■ EXTRAIT FOURNI:
L’armée américaine « excelle » parce qu’elle repose sur une culture « ascendante » où les unités sur le terrain peuvent prendre des décisions en fonction de l’évolution de la situation et modifier leurs stratégies de combat, note le Dr Raska. Cela leur confère une plus grande agilité au combat.
La Chine, en revanche, fonctionne selon un modèle « descendant » : « elle peut disposer de plateformes et de systèmes sophistiqués, mais elle ne bougera pas le petit doigt tant qu’elle n’aura pas reçu d’ordre de ses supérieurs », ajoute-t-il.

■ CONSIGNE: Poursuivez le passage sur les cultures de commandement des armées américaine et chinoise après sa dernière phrase.

■ SÉRIE D’ITEMS:

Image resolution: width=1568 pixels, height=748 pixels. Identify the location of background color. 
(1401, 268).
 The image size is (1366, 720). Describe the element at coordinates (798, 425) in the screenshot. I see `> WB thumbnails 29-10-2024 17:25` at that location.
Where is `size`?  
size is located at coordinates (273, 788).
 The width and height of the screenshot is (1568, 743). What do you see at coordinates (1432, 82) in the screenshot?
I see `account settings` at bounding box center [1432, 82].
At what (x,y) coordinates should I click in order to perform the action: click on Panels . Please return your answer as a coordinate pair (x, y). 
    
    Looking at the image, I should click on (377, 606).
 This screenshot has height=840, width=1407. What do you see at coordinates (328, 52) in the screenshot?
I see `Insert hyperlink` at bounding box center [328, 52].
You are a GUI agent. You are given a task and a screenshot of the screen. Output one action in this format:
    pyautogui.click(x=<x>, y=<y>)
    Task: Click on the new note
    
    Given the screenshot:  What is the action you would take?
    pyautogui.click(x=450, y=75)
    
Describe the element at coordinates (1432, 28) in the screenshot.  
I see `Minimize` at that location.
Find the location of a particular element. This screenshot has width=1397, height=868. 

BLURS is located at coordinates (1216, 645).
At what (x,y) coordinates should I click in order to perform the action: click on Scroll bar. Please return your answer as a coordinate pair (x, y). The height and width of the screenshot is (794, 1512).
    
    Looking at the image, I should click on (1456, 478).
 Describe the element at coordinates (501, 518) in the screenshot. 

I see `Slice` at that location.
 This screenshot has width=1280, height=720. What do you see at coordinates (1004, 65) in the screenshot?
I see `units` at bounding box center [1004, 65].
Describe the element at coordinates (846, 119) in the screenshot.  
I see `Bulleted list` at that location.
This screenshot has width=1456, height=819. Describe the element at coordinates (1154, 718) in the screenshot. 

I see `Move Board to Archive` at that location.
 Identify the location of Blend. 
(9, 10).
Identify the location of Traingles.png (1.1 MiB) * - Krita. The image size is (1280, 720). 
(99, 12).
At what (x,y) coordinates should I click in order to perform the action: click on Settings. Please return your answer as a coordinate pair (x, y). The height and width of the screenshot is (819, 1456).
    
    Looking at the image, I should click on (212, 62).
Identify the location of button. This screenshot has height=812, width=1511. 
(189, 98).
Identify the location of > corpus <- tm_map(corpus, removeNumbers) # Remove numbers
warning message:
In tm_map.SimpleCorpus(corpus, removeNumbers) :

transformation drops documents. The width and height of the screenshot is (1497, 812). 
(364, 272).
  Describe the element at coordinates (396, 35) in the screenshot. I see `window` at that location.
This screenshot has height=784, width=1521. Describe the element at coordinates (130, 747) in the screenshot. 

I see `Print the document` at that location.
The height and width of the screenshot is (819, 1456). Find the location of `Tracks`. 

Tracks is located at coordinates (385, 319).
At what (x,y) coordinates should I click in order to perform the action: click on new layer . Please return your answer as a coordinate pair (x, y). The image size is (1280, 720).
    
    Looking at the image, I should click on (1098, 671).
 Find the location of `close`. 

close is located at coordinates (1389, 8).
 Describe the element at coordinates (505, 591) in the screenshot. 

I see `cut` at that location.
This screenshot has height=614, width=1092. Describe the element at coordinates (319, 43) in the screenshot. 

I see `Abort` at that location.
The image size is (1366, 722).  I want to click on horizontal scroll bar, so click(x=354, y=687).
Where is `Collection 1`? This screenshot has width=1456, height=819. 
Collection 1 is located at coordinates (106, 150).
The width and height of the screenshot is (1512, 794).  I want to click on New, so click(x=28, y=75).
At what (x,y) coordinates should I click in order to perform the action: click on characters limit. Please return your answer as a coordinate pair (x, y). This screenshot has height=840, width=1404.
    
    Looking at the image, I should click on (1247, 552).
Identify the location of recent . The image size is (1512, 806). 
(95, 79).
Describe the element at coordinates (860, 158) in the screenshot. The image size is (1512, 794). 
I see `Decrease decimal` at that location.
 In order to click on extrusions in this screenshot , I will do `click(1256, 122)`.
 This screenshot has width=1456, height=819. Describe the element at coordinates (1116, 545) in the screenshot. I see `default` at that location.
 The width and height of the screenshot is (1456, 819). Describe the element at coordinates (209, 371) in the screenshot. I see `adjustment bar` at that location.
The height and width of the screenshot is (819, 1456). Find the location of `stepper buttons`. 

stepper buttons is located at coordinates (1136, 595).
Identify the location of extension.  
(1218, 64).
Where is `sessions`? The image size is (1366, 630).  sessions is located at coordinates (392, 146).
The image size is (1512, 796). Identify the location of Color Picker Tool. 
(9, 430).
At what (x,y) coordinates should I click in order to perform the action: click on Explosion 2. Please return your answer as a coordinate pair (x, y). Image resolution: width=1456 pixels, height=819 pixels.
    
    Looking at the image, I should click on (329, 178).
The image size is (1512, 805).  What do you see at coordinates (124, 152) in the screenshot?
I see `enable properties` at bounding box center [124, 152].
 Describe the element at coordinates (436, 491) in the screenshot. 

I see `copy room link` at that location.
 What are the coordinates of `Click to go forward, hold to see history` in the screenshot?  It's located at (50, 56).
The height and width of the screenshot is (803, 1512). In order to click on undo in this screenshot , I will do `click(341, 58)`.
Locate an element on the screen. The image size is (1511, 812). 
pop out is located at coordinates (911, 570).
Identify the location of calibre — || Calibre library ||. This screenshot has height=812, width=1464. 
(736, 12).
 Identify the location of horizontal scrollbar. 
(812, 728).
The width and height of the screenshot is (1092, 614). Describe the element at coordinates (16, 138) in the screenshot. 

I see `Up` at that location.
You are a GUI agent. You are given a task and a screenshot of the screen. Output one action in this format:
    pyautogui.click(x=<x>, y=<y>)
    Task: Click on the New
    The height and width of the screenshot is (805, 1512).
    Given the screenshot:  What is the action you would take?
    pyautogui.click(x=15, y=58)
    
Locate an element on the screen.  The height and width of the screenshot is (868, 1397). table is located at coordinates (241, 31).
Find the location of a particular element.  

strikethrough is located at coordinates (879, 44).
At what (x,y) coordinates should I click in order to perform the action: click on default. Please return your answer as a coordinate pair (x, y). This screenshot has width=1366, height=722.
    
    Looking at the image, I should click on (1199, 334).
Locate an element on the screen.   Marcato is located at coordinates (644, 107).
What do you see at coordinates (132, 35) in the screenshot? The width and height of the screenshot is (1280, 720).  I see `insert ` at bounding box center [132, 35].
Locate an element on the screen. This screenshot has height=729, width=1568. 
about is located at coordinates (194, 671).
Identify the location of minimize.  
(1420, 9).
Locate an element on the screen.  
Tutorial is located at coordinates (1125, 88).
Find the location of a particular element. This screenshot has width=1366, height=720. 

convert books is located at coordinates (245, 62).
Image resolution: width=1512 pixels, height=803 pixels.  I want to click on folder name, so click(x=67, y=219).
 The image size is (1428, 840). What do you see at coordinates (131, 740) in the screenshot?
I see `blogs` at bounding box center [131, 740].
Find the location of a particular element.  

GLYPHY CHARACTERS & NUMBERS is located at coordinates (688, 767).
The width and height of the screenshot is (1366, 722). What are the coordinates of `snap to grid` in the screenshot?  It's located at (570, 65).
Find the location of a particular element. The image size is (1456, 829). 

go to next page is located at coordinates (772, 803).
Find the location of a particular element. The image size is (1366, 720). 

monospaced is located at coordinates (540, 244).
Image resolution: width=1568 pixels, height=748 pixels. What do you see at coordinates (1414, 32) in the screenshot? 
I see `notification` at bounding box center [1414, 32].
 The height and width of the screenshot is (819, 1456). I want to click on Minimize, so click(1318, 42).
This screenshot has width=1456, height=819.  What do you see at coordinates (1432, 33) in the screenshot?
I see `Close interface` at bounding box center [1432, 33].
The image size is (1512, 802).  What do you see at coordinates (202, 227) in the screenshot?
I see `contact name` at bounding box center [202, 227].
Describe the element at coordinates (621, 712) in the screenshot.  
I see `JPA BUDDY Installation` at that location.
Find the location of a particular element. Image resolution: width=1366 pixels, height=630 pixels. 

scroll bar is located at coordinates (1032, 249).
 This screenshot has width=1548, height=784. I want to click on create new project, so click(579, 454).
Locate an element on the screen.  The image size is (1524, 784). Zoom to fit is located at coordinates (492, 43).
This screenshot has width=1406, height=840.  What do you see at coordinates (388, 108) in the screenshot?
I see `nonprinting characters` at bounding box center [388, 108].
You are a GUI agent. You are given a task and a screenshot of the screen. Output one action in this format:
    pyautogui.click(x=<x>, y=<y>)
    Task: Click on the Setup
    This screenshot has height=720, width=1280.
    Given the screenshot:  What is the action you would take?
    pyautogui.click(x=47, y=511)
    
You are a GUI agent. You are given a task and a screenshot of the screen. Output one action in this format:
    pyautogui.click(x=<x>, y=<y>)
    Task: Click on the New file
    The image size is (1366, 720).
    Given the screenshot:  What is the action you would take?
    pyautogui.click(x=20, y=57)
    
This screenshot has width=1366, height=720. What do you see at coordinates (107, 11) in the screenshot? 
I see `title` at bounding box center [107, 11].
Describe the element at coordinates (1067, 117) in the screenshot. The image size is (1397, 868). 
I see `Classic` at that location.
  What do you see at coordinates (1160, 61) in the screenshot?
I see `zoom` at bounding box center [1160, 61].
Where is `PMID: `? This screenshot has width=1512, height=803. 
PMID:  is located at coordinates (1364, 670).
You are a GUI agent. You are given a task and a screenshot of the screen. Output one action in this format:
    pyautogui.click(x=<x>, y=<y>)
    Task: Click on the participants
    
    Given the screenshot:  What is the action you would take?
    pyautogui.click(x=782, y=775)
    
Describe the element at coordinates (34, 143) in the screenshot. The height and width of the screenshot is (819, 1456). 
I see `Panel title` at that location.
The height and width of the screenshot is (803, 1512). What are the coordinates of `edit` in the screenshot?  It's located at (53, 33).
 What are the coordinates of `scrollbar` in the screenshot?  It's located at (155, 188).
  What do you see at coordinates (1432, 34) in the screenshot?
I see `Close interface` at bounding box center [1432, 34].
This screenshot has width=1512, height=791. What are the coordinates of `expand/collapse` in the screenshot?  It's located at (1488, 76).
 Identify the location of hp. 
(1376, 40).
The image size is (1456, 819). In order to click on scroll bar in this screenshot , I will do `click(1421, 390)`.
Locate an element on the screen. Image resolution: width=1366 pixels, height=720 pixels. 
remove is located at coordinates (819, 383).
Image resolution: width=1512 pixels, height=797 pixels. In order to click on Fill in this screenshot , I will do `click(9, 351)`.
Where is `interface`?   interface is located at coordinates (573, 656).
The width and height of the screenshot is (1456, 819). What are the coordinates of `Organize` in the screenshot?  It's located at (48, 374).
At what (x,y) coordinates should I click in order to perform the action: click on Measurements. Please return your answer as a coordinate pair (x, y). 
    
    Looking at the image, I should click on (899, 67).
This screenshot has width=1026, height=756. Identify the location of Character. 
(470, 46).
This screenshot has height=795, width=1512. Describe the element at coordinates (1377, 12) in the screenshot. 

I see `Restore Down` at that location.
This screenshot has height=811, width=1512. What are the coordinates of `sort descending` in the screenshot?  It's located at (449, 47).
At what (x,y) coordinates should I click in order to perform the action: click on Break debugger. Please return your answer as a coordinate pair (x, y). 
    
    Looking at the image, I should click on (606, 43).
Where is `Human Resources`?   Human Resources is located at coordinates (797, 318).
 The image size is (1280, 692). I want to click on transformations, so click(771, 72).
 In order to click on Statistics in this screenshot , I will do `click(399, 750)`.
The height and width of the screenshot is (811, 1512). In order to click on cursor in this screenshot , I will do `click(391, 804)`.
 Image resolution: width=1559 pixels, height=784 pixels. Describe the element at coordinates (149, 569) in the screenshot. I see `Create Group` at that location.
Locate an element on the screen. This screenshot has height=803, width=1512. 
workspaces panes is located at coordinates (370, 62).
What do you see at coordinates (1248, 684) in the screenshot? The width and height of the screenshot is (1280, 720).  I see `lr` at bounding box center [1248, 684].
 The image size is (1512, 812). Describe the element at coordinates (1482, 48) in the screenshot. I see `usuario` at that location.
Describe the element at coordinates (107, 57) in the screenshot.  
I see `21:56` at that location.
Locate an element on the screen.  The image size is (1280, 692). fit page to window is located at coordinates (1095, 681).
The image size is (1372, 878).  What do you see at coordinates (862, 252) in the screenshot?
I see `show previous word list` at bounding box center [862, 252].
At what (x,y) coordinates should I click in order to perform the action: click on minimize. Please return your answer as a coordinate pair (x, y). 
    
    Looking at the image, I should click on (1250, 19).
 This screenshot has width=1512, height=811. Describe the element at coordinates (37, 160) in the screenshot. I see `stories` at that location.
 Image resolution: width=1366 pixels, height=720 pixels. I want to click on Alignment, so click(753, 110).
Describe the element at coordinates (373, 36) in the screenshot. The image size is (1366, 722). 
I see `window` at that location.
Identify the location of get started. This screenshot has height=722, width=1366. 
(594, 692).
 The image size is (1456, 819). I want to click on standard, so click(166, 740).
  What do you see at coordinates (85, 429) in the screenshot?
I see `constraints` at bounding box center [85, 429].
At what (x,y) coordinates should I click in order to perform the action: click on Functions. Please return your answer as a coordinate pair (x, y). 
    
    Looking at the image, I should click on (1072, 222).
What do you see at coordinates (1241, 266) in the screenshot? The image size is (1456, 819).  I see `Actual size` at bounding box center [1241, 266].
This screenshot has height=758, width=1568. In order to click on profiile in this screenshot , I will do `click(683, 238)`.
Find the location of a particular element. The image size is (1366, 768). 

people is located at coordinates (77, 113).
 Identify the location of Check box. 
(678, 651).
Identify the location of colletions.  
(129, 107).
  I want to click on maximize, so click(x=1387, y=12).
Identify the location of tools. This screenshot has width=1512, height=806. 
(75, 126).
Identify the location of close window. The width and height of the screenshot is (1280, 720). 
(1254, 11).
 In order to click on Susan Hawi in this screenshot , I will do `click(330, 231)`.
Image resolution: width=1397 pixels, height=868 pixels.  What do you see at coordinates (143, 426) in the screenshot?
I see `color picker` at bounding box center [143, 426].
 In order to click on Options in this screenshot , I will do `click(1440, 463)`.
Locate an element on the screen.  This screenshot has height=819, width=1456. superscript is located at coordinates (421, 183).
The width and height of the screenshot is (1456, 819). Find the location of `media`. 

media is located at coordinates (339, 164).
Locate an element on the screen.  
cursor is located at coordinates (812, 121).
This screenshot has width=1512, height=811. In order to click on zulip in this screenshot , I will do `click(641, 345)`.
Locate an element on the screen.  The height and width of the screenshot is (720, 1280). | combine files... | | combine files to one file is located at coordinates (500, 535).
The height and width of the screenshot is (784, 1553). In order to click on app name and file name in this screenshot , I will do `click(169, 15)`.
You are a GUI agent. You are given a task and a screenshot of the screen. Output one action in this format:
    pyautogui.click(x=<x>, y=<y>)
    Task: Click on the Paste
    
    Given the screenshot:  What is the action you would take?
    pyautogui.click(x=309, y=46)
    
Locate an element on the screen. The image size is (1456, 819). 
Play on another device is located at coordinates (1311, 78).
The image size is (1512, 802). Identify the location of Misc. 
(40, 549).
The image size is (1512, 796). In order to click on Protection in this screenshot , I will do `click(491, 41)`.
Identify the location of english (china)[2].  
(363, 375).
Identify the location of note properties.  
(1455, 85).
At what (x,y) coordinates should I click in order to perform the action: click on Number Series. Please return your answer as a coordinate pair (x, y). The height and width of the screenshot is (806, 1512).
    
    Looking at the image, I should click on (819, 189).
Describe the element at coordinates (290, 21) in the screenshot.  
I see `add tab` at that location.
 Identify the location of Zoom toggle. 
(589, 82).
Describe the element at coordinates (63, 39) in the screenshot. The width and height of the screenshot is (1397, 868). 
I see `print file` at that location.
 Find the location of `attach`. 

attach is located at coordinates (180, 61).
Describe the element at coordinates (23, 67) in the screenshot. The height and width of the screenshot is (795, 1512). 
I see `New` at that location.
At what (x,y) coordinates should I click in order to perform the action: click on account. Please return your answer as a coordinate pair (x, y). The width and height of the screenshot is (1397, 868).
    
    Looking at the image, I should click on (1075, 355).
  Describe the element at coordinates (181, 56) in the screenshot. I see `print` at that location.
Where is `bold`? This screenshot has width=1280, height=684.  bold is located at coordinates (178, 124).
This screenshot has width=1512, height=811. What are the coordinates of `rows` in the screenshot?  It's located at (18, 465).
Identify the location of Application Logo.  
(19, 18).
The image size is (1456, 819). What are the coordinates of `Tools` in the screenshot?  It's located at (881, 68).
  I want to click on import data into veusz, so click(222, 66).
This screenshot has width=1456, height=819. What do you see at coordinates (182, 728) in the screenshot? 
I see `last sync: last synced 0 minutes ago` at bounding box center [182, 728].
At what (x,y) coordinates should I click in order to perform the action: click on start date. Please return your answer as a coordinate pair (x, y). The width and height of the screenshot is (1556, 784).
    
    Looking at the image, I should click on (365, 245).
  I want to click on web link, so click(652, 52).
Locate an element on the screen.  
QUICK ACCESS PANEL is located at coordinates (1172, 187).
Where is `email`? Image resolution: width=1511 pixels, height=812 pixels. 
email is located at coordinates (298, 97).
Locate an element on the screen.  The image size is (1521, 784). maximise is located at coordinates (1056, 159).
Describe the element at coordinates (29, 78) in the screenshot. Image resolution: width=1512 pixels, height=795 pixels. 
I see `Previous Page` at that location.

■ RÉPONSE PRODUITE:
« Les Chinois pensent que c’est leur technologie qui crée la dissuasion. Ils croient que cela dissuadera les États-Unis… mais au niveau opérationnel, certains événements ont montré qu’ils ne sont peut-être pas aussi bons qu’ils le prétendent », explique le Dr Raska, en citant des incidents récents, comme celui du mois dernier où un navire de guerre chinois a percuté l’un de ses propres navires plus petits alors qu’ils affrontaient les garde-côtes philippins.
5. Le défilé était une opération de promotion des ventes d’armes – et une occasion de montrer aux États-Unis un front uni.
Avec les dirigeants de plus d’une vingtaine de pays invités à l’événement, le défilé d’armes et de chars était essentiellement un gigantesque argumentaire de vente des armes chinoises auprès d’acheteurs potentiels, souligne M. Neill.
Certains des pays présents, comme le Myanmar, sont déjà connus pour acheter d’énormes quantités d’armes chinoises. Mais c’est en saisissant l’occasion de vendre à de nouveaux clients ou d’augmenter les commandes que le gouvernement chinois peut étendre son influence à l’échelle mondiale, note le Dr Raska.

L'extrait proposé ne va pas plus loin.